Philippines has abundant supplies of biomass resources, including agricultural crop residues, forest residues, animal wastes, agro-industrial wastes, municipal solid wastes and aquatic biomass. The most common agricultural wastes are rice hull, bagasse, coconut shell/husk and coconut coir. Industries there utilize biomass technology for the use of biomass as boiler fuel for cogeneration and heating purposes.
Biomass is a renewable source of fuel to produce energy because:
waste residues will always exist – in terms of scrap wood, mill residuals and forest resources; and properly managed forests will always have more trees, and we will always have crops and the residual biological matter from those crops.
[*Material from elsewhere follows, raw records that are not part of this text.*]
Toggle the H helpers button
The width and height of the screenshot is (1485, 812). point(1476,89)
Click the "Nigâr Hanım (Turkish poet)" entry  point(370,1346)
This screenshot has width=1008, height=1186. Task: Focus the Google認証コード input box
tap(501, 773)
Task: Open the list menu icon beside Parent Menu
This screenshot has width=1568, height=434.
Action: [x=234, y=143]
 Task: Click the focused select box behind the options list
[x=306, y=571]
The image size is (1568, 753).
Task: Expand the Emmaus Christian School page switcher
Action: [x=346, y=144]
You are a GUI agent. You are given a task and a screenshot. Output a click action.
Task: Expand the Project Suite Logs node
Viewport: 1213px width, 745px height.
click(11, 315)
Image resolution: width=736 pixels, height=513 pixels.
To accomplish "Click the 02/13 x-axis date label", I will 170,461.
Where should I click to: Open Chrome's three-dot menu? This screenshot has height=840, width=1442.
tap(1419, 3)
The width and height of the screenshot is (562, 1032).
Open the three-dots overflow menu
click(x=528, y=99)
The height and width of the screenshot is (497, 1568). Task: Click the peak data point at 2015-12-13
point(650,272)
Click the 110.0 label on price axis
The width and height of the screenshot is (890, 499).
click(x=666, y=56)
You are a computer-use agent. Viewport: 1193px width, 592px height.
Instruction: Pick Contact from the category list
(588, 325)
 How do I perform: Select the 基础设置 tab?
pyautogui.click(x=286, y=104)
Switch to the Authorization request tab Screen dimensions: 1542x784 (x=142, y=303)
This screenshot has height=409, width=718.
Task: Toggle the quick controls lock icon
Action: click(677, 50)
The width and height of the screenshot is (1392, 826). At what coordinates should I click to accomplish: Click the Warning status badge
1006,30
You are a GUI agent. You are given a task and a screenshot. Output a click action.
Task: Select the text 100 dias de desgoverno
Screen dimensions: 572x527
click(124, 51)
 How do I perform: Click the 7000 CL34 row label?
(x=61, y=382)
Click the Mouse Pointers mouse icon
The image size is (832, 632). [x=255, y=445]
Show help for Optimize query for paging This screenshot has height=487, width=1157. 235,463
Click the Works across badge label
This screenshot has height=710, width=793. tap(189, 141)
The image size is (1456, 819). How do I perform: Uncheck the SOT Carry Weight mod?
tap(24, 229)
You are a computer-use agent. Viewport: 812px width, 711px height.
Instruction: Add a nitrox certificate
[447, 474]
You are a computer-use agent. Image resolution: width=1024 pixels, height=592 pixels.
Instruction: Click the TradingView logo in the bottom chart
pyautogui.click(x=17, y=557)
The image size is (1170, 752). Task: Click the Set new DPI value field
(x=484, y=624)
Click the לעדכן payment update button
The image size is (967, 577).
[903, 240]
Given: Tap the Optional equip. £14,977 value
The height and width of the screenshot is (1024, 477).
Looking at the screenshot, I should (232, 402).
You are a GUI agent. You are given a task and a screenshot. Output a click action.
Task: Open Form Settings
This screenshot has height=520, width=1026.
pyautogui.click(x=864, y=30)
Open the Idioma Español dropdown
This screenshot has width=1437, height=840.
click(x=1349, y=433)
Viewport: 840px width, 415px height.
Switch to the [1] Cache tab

Biomass energy plays a vital role in the nation’s energy supply. Nearly 30 percent of the energy for the 80 million people living in Philippines comes from biomass.
Biomass power is carbon neutral electricity generated from renewable organic waste that would otherwise be dumped in landfills, openly burned, or left as fodder for forest fires. When burned, the energy in biomass is released as heat. If you have a fireplace, you already are participating in the use of biomass as the wood you burn in it is a biomass fuel.
In biomass power plants, wood waste or other waste is burned to produce steam that runs a turbine to make electricity, or that provides heat to industries and homes. Fortunately, new technologies — including pollution controls and combustion engineering — have advanced to the point that any emissions from burning biomass in industrial facilities are generally less than emissions produced when using fossil fuels (coal, natural gas, oil).